▶ What is expected: Reproduce, exactly and in full, the records that follow, minus any pictures.

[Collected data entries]
○ ○ ○

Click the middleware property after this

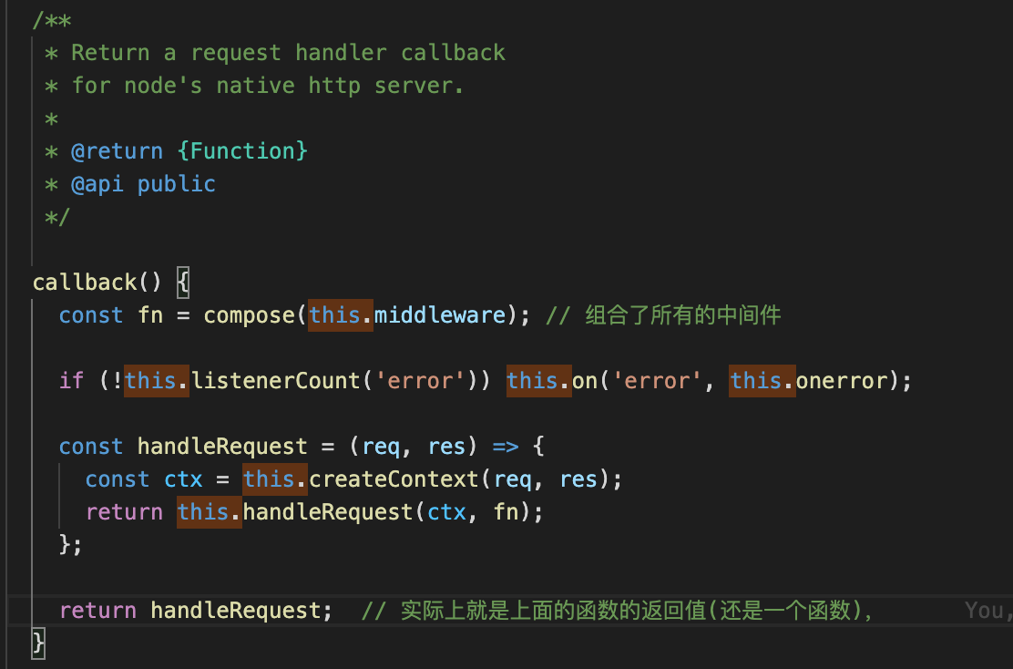click(x=440, y=315)
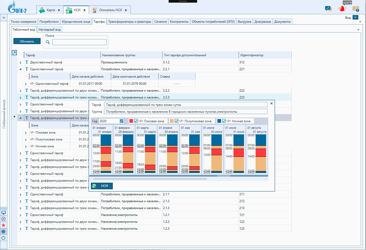
Task: Disable the Ночная зона checkbox
Action: [x=224, y=121]
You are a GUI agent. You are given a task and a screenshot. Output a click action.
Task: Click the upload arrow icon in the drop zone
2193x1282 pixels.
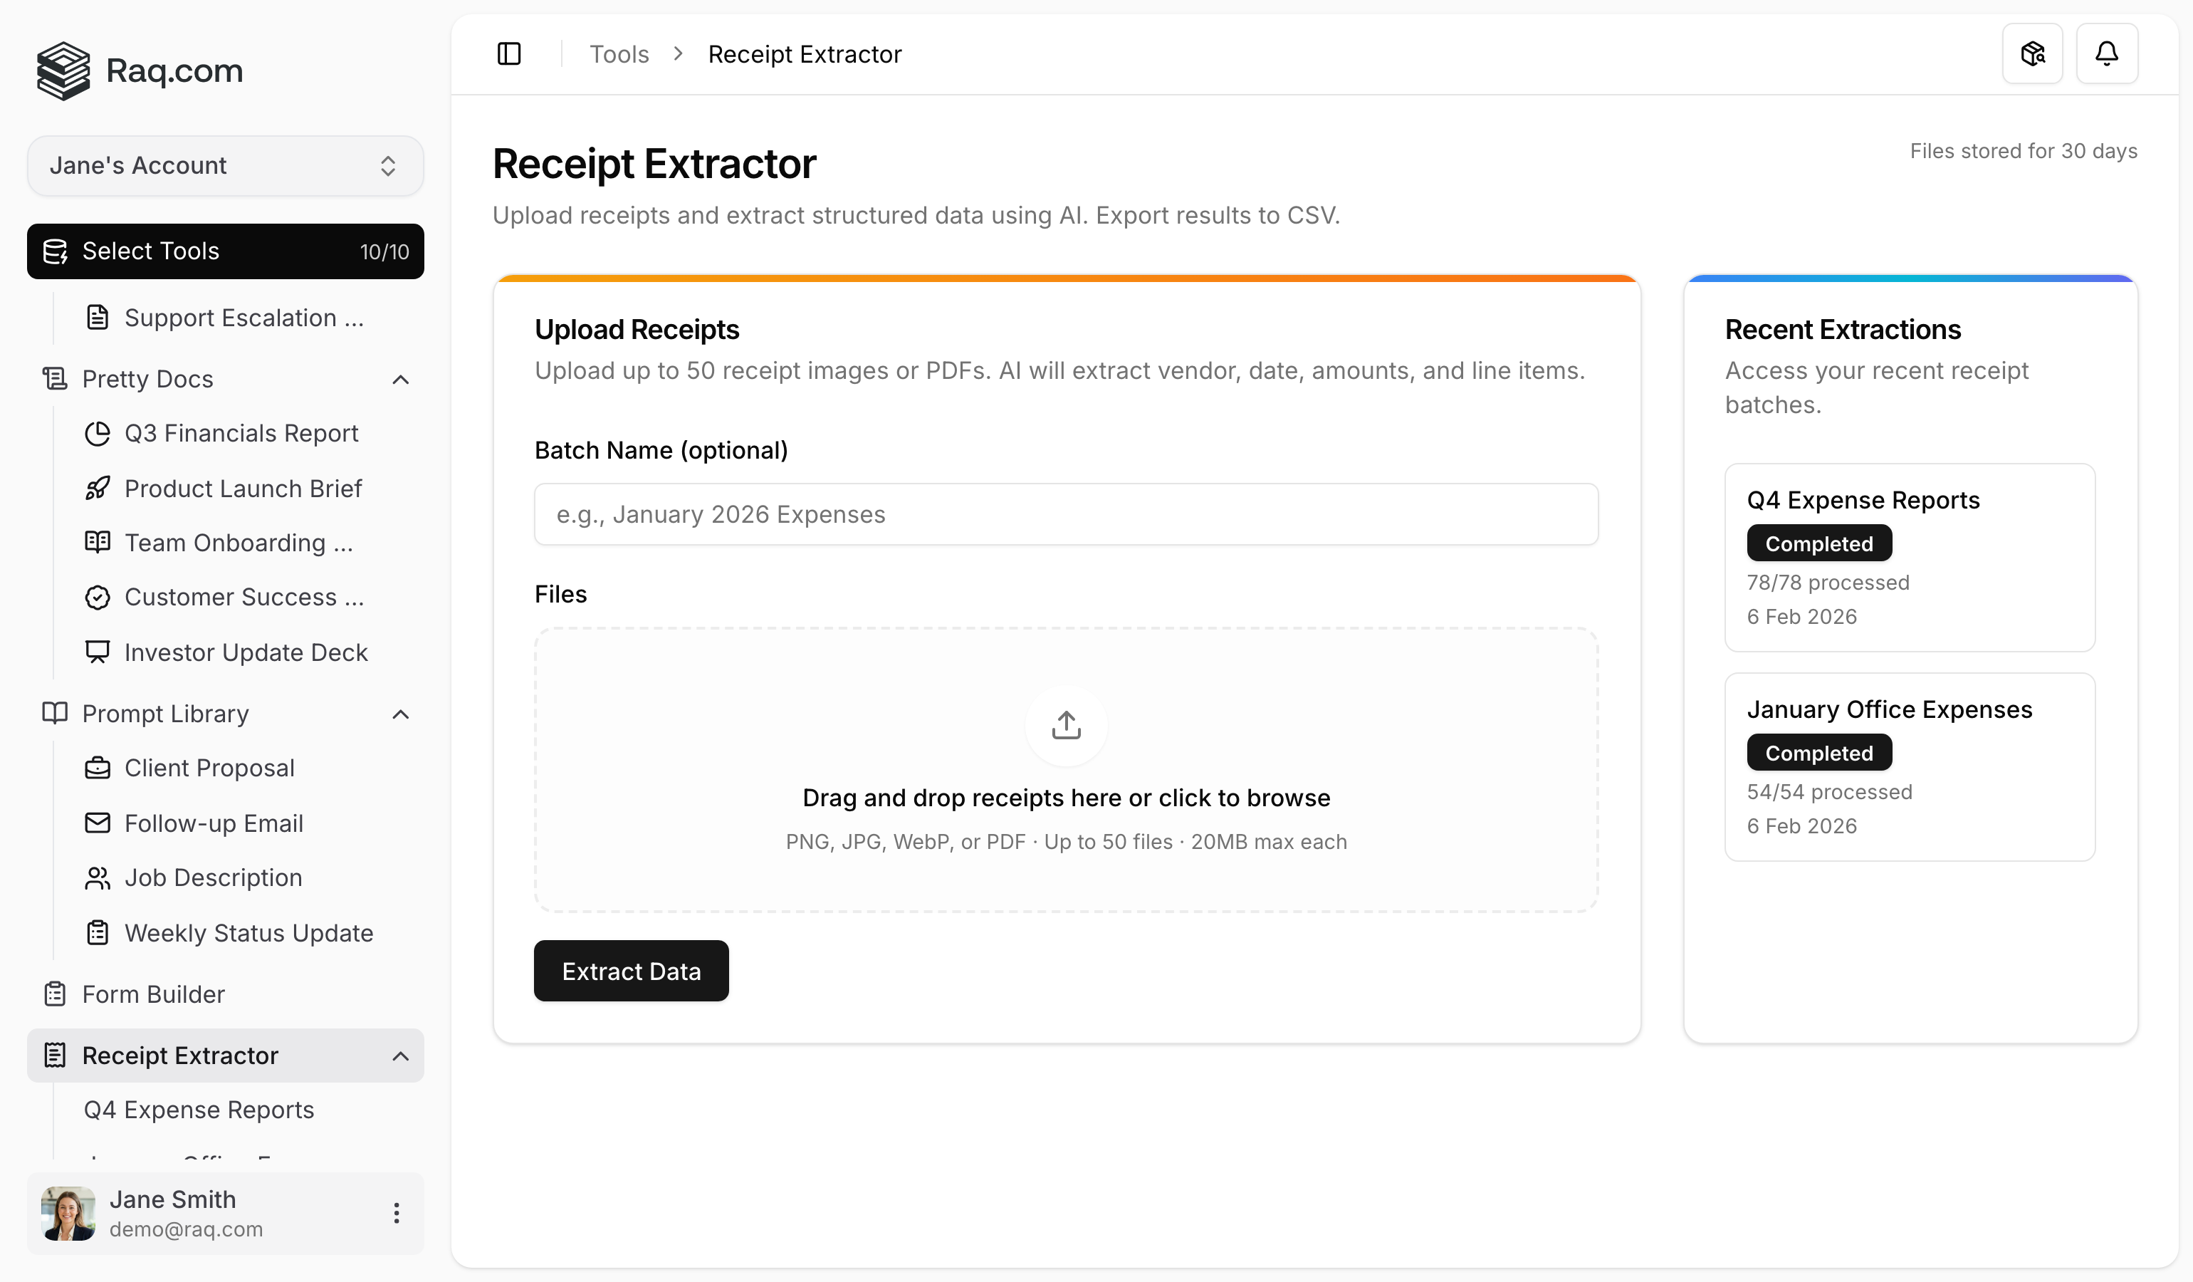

○ ○ ○

▶ Expected output:
Click the middleware property after this

click(x=440, y=315)
Task: Disable the Ночная зона checkbox
Action: [x=224, y=121]
You are a GUI agent. You are given a task and a screenshot. Output a click action.
Task: Click the upload arrow icon in the drop zone
2193x1282 pixels.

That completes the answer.